Chaque événement important – naître, mourir, devenir amoureux, tomber malade… – est à la fois parfaitement exceptionnel et terriblement banal. Chacun est unique et universel. Il existe pourtant quelques cas qui basculent manifestement d’un côté ou de l’autre. Le nazisme, par exemple, est une singularité absolue. En ce sens, il n’est justement pas un exemple. Il n’y eut qu’un nazisme dans l’histoire. Au contraire, le fascisme, même s’il réfère originellement à un moment politique spécifique de l’Italie du XXe siècle, présente certaines caractéristiques transhistoriques claires. Il y a une « essence » fasciste qui se manifeste ici et là et qui peut être reconnue. Ce qu’Umberto Eco nomme l’Ur-fascisme, le fascisme primitif et éternel.

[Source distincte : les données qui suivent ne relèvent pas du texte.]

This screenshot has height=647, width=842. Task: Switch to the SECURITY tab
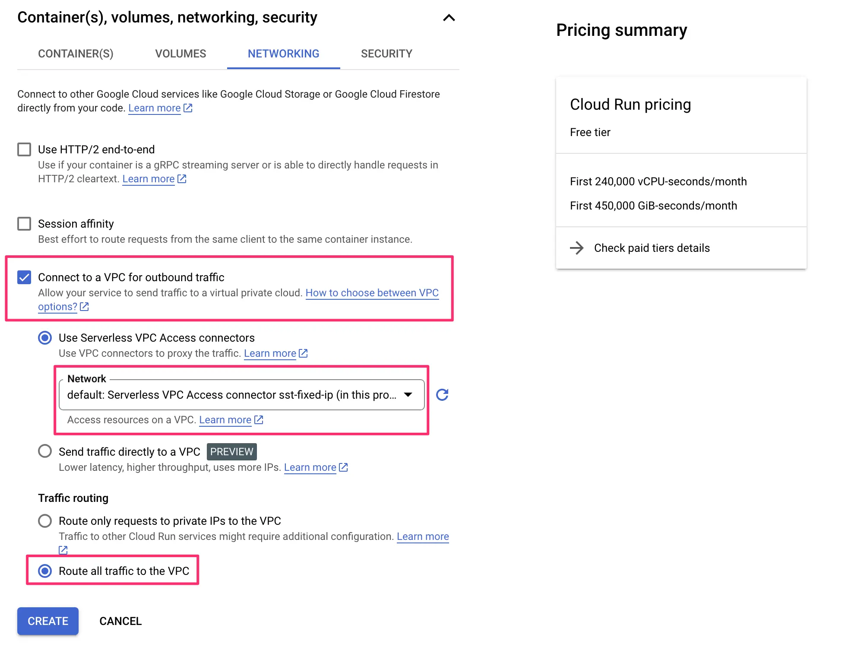pos(386,54)
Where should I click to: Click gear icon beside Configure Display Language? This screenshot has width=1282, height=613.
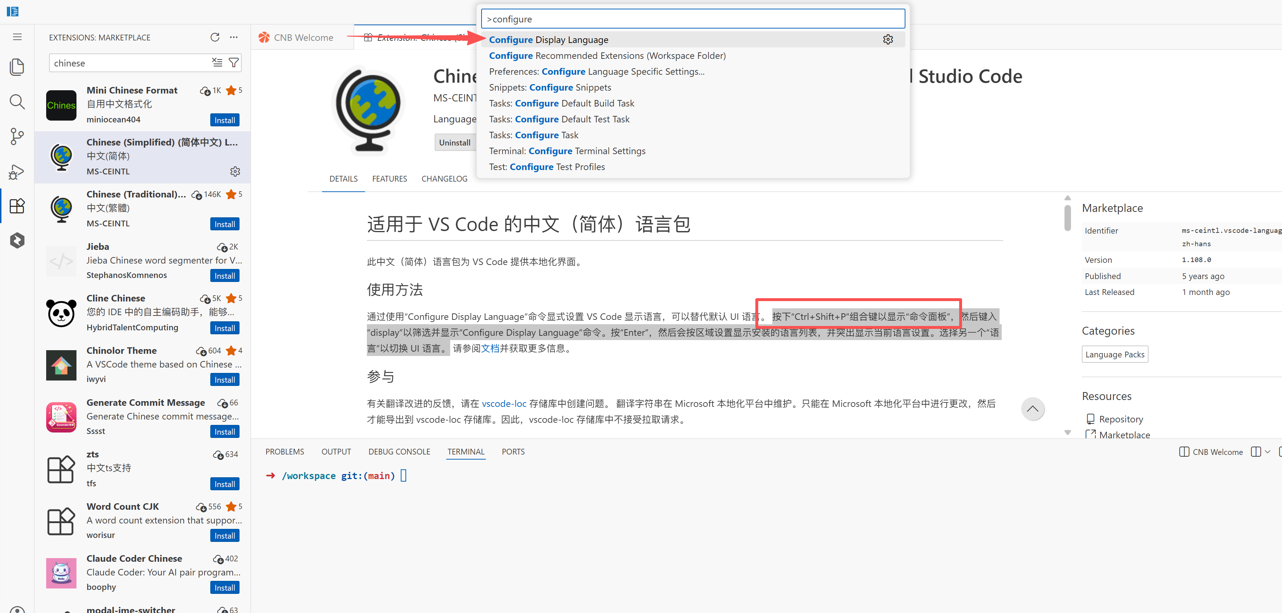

Le 6 mars 2015, Christine Angot écrivait dans Libération : « ça sert à rien d’écrire des chroniques ». Neuf ans – presque deux quinquennats – plus tard, ce texte est toujours d’actualité. Ça sert à rien d’écrire des chroniques parce qu’apparemment tout le monde s’en fout. On a beau vouloir éveiller les consciences, interpeller, faire réfléchir, questionner, faire un pas de côté en usant de l’ironie ou en y allant frontalement pour mieux tenter de toucher les esprits et faire bouger les lignes, il semblerait qu’en cette fin juin 2024, ça n’a effectivement servi à rien.